1. Track the Weather

All cold weather is not created equal. That’s why it’s important to know what the temperature, chance of precipitation, and the wind chill factor will be before heading out the door.


2. Select the Right Gear

Certain fabrics are good for running in the cold weather, and others are not. Wicking fabrics are great, especially for base layers, because they wick sweat away from your body, helping to regulate your body temperature.
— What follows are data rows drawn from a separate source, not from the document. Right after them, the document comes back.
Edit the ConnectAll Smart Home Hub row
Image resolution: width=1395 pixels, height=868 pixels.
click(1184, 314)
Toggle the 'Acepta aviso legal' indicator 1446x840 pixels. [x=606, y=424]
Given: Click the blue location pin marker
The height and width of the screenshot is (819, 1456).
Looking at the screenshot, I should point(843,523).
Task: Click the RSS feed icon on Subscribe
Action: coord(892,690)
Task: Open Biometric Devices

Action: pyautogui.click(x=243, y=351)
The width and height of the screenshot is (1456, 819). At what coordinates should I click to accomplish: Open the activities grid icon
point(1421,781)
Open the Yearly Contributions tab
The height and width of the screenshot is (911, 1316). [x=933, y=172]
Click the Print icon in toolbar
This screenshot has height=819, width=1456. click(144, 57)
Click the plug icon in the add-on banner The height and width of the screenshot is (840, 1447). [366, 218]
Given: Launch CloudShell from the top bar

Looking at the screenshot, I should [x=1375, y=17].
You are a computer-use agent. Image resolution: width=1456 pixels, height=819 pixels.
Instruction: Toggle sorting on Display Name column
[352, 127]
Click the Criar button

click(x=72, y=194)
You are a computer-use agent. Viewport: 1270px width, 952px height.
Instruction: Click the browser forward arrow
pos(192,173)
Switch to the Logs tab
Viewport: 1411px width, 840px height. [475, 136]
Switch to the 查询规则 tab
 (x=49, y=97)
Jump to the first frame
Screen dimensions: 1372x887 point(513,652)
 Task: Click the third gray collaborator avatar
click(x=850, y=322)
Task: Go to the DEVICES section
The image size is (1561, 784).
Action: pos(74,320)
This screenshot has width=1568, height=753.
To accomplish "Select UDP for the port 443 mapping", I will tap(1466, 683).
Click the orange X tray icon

  • Along those lines…. cotton is bad for winter running. Cotton doesn’t wick moisture away. Stay away from it.
  • For insulating layers, stick to fleece or wool. You want a material that will hold in the warmth while also keeping out the cold air. Fleece excels at that.
  • For jackets, pick a waterproof material (preferably with ventilation to allow for breathing). Bonus if the jacket is also specifically designed to be windproof. Wind makes everything colder so the more you can protect against it, the better you’ll be.
  • And don’t forget to protect yourself from cars and fast-moving objects by wearing reflective elements.


3. Dress in Layers

There is a saying in Sweden that goes something like “there is no such thing as bad weather, only bad clothes”. You just need to dress correctly to protect yourself. Here is a breakdown of the essential Winter running gear:

  • A Base Layer is the very first layer you wear (also includes underwear and sports bra, so make sure those are wicking fabrics too).
  • An insulating layer is worn over the base layer to trap heat in and keep cold air out.
  • Tights are perfectly comfortable all year round. Choose a polyamide fabric for greater comfort and quality. And fleece lined for added warmth.
  • A Jacket is worn over the insulating layer, when it’s cold enough or snowing/raining, to ward off the wind and precipitation.
  • Hats/Gloves/Socks are the things to keep your extremities from freezing up



Warming up inside the house means you don’t get as tight as when you warm up outside in the cold. Run up and down your stairs, use a jump rope, or do a few yoga sun salutations. Try some light dynamic stretches and use a foam roller if you have one to increase blood flow and muscle-tissue temperature



Your core body temperature drops as soon as you stop running. To avoid a lingering case of the chills, change your clothes—head to toe—as soon as you can. Women need to get out of damp sports bras quickly.


Jump in a warm shower and seal in the positive mental benefits of the run by some deep breathing. Deep breathing benefits your mood by increasing the production of neurochemicals in the brain, boosting feelings of pleasure and happiness.